说来真奇怪,鲜明镜的资质分明是一等一的,不然成年后不会有那么逆天的能力,一个人挽救一个一线城市的事儿上辈子没少干。但灵气重启都开始了,鲜明镜竟然空有一身灵气,却好像还是个普通人,这就有点说不过去了。
赵奇秋上辈子灵气重启的头两年也依旧是个普通人,那是因为他流星雨那晚被关在林钊的俱乐部里,各种气息混杂,吸收的灵气也少,鲜明镜却不同,他在灵气最为浓郁的中心岛受了洗礼,赵奇秋这次自己感受一下,都觉得脱胎换骨,鲜明镜怎么可能毫无变化?
不过或许上辈子也是这样,鲜明镜起初没有觉醒,不然凭自己,怎么可能把他打趴下?恐怕也是因为这个,鲜明镜在妖物眼中是大大滋补的好东西,赵奇秋也不确定到了什么程度,总之今天的两次危险,简直是把鲜明镜直接送上死路。
再看鲜明镜,赵奇秋更加怀疑自己的眼睛。
光说跳楼这种事,鲜明镜上辈子是怎么活下来的,怎么可能活下来?
这边鲜明镜看着床上躺着的人,也缓缓握起了拳头。对方还能胡言乱语,或许根本不知道,自己脑袋底下枕着的枕头早就沾上大片血迹,看起来触目惊心。

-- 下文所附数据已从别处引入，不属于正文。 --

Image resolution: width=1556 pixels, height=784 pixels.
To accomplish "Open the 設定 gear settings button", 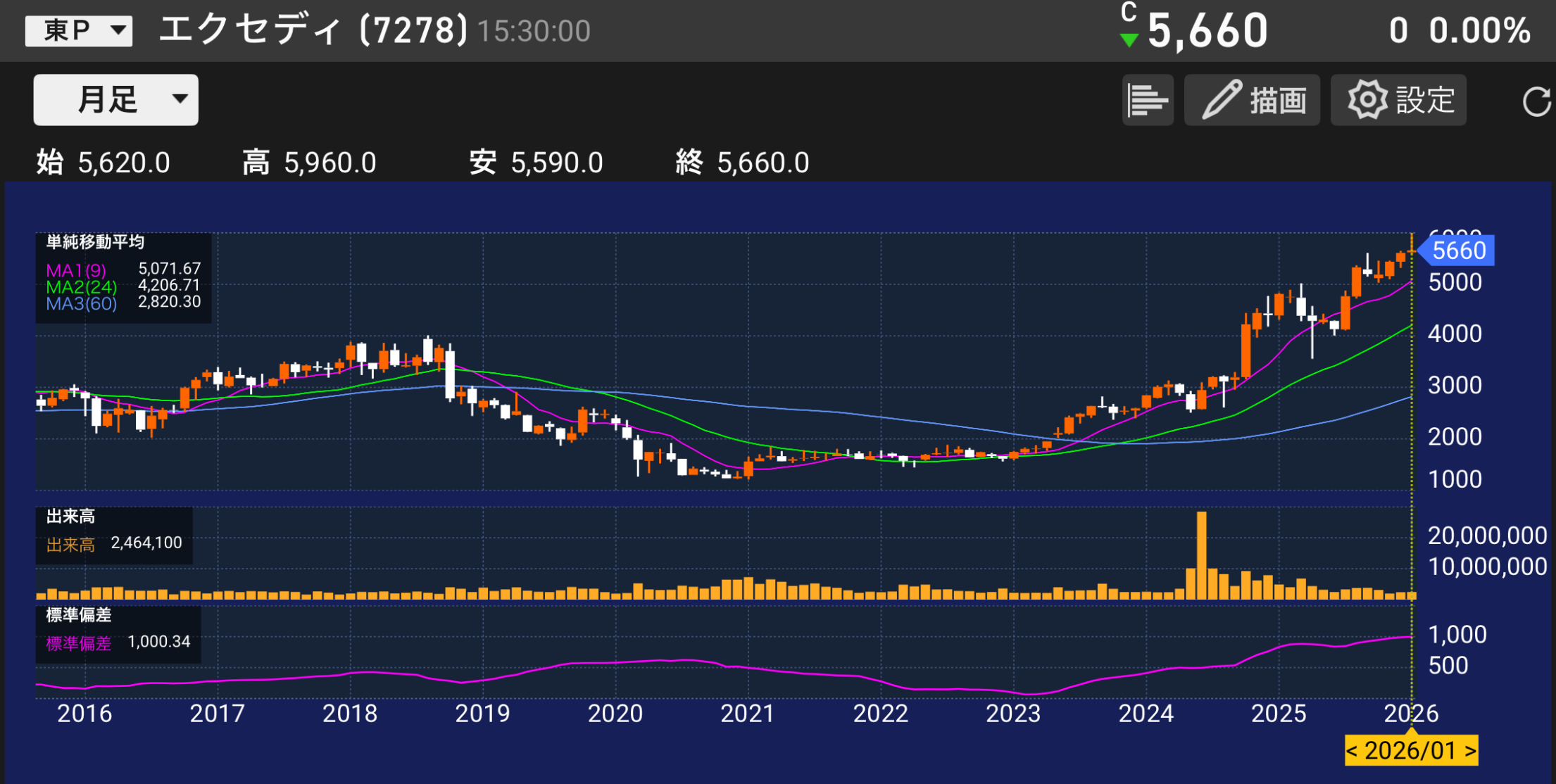I will [1398, 100].
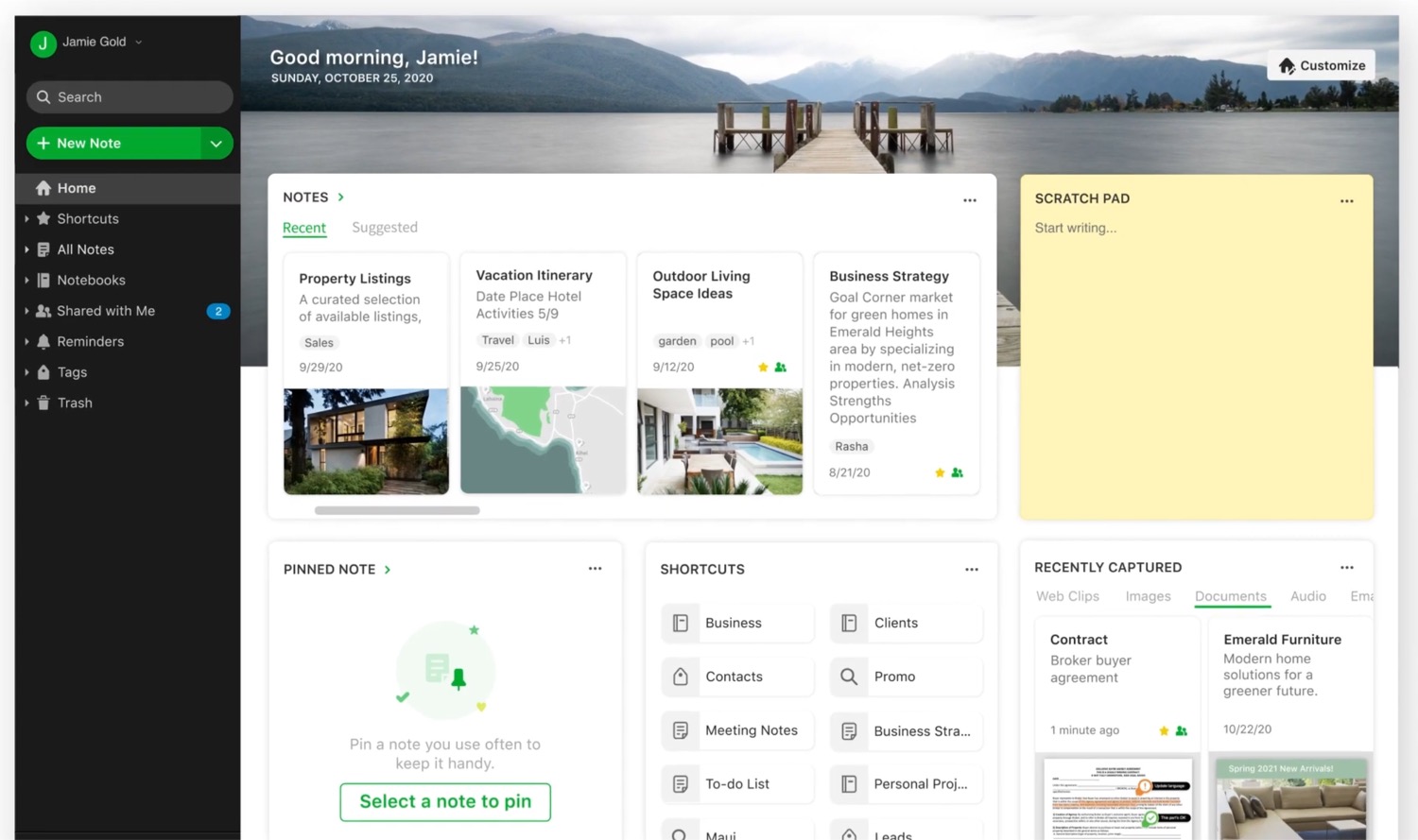Click the Promo saved search shortcut icon
The width and height of the screenshot is (1418, 840).
pos(849,677)
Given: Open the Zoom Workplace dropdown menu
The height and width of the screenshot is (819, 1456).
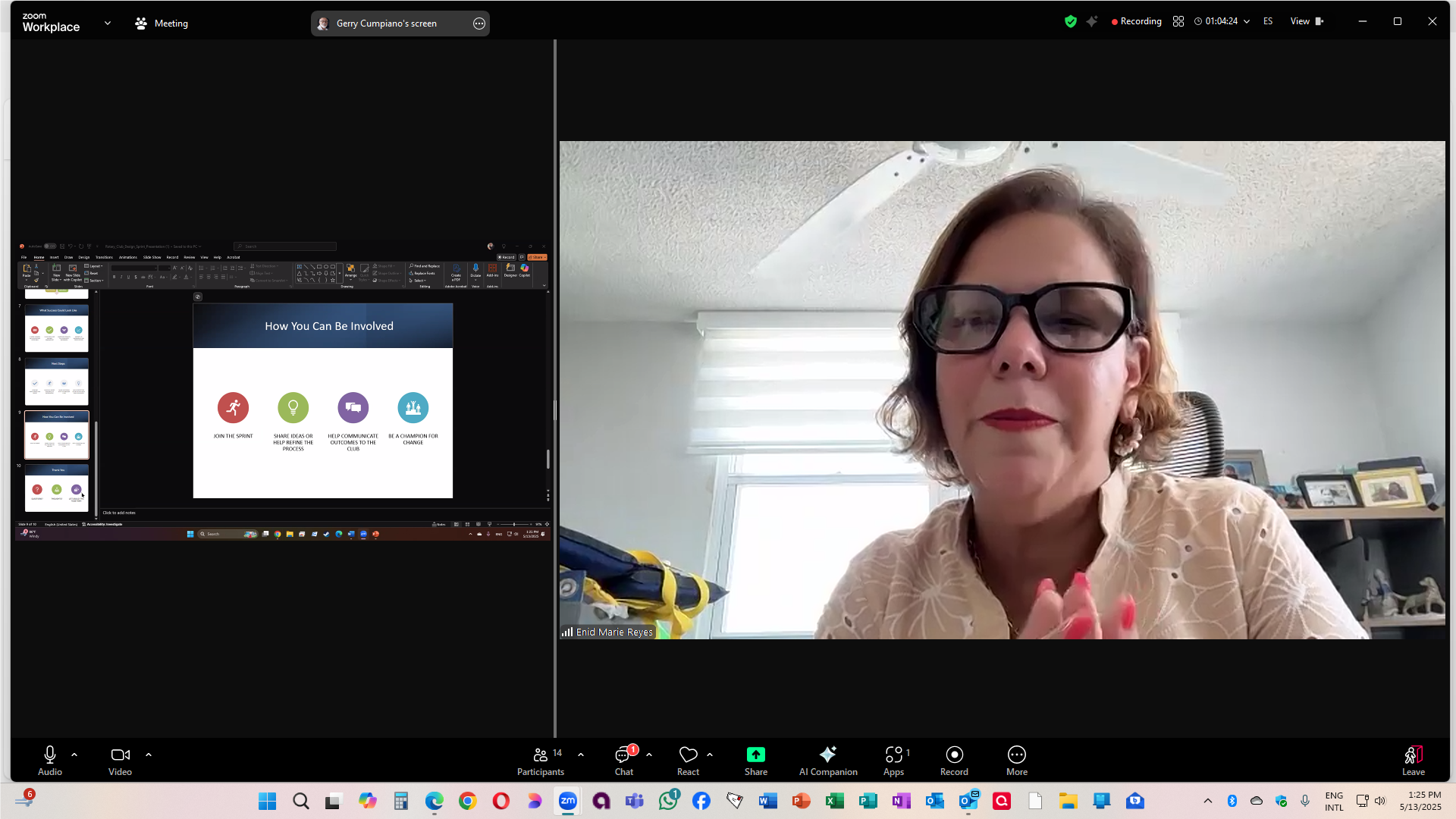Looking at the screenshot, I should coord(108,24).
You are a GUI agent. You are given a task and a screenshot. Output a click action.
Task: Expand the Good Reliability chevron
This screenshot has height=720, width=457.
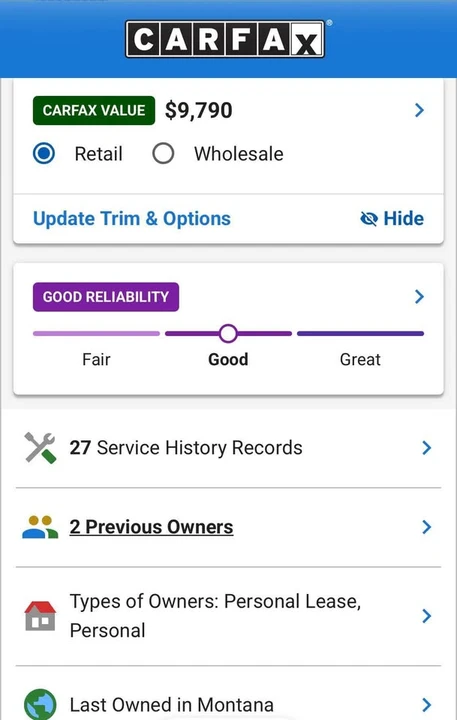tap(419, 297)
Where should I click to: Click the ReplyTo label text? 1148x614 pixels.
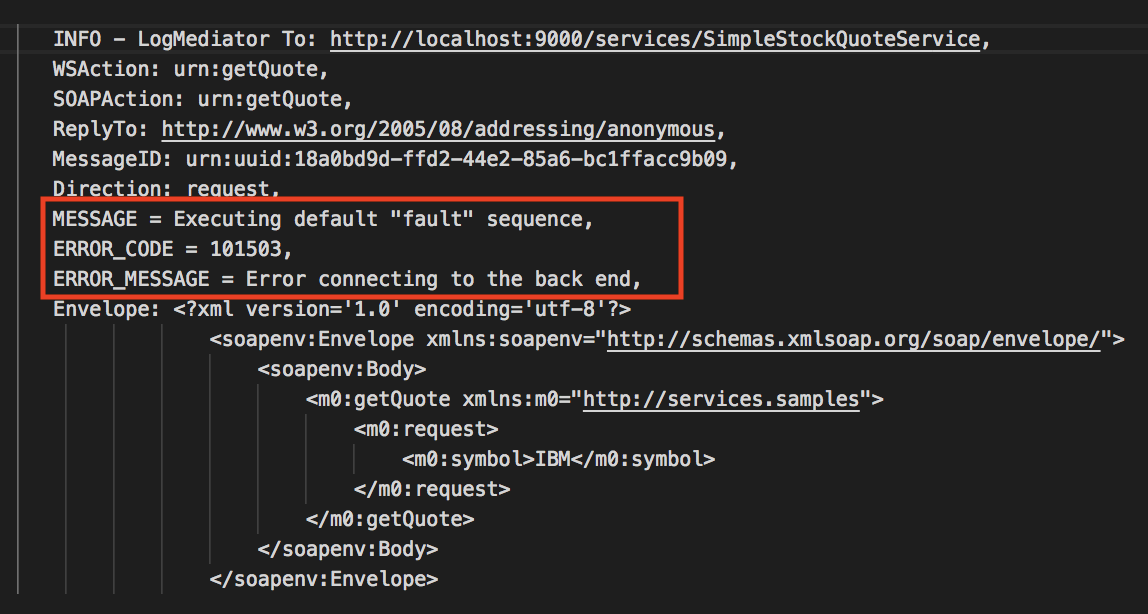(x=100, y=130)
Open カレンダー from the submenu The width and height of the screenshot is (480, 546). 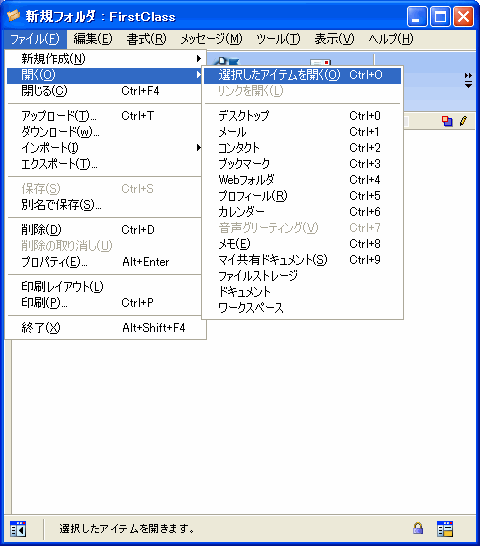(302, 212)
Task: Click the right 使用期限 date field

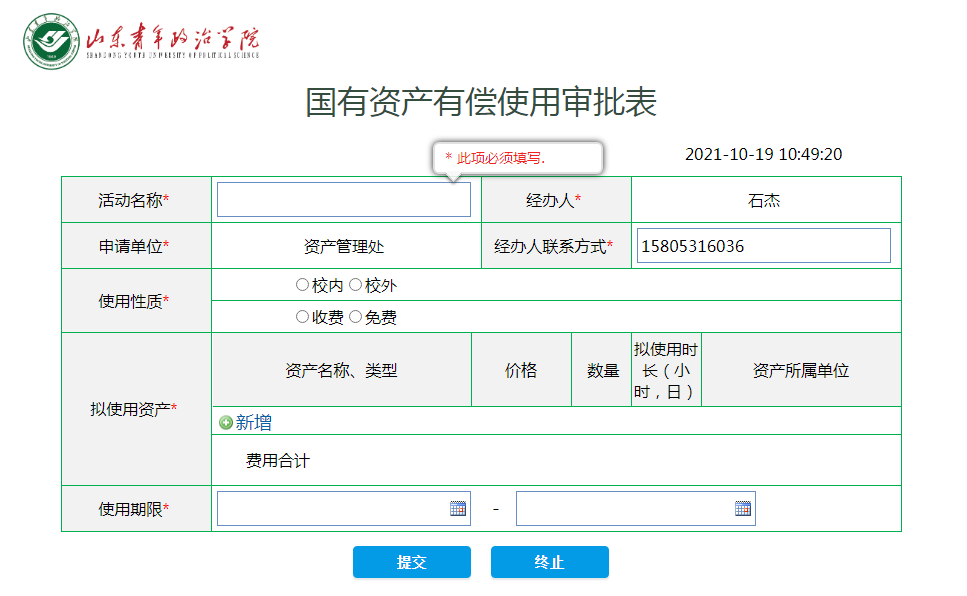Action: coord(620,508)
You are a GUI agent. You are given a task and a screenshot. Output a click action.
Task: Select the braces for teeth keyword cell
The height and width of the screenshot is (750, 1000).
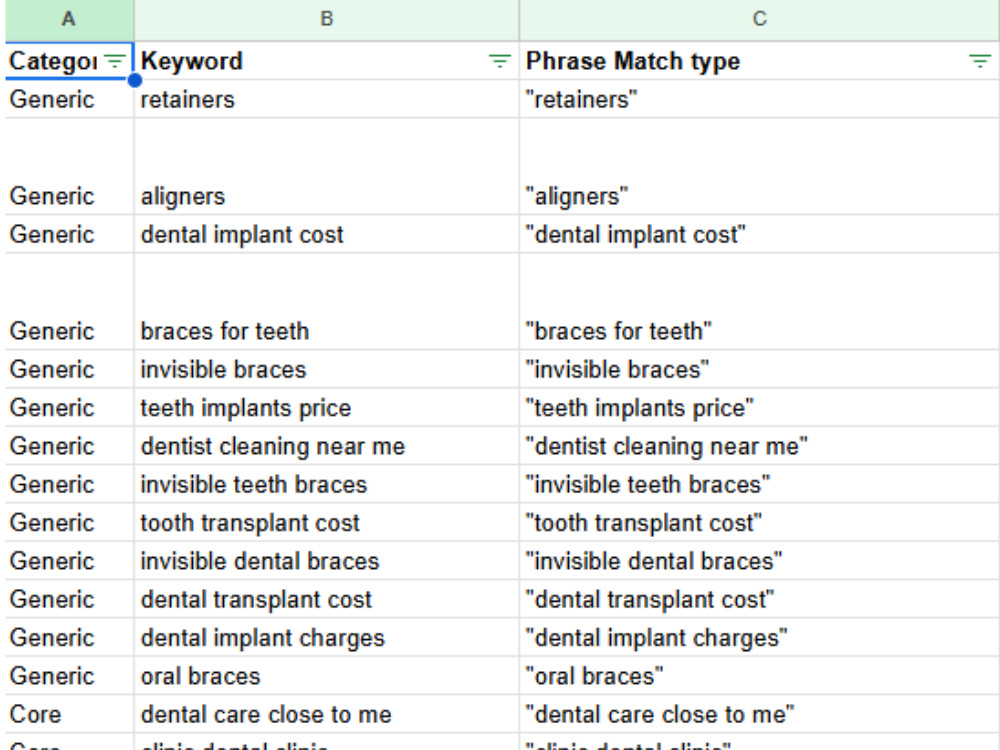(x=327, y=302)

这个人醒来的很快,但在这之前,鲜明镜依旧觉得时间漫长的仿佛停滞了。
摔倒在地的感觉还深深印在他的脑海里,在意识中,他不断的被大力推倒,只因为当时脑海空白之后的下一秒,就是温热的液体,从身上的人耳鬓接连不断的滴下来,沿着他的脖子又滴在地上。当时他有些怀疑的摸了摸,现在指间还是腥红一片。
就这样,这个人醒来第一句话,竟然是问他有没有事?
看来真是被砸的不轻!
鲜明镜觉得这人简直不可理喻,一声不吭的拖了把椅子在病床边坐下了。
赵奇秋很快感受到来自旁边的大佬凝视,觉得自己伤的不是后脑勺,可能是脸,不然为什么脸上火烧火燎的?
绿履中学财大气粗,医疗条件不愧是海京各个学校之最,顶着压力继续做完一系列检查,没有大问题,赵奇秋自己也松了口气,究竟还是抗造,他上辈子就一直怀疑自己的脑壳可能是航天材料制成的。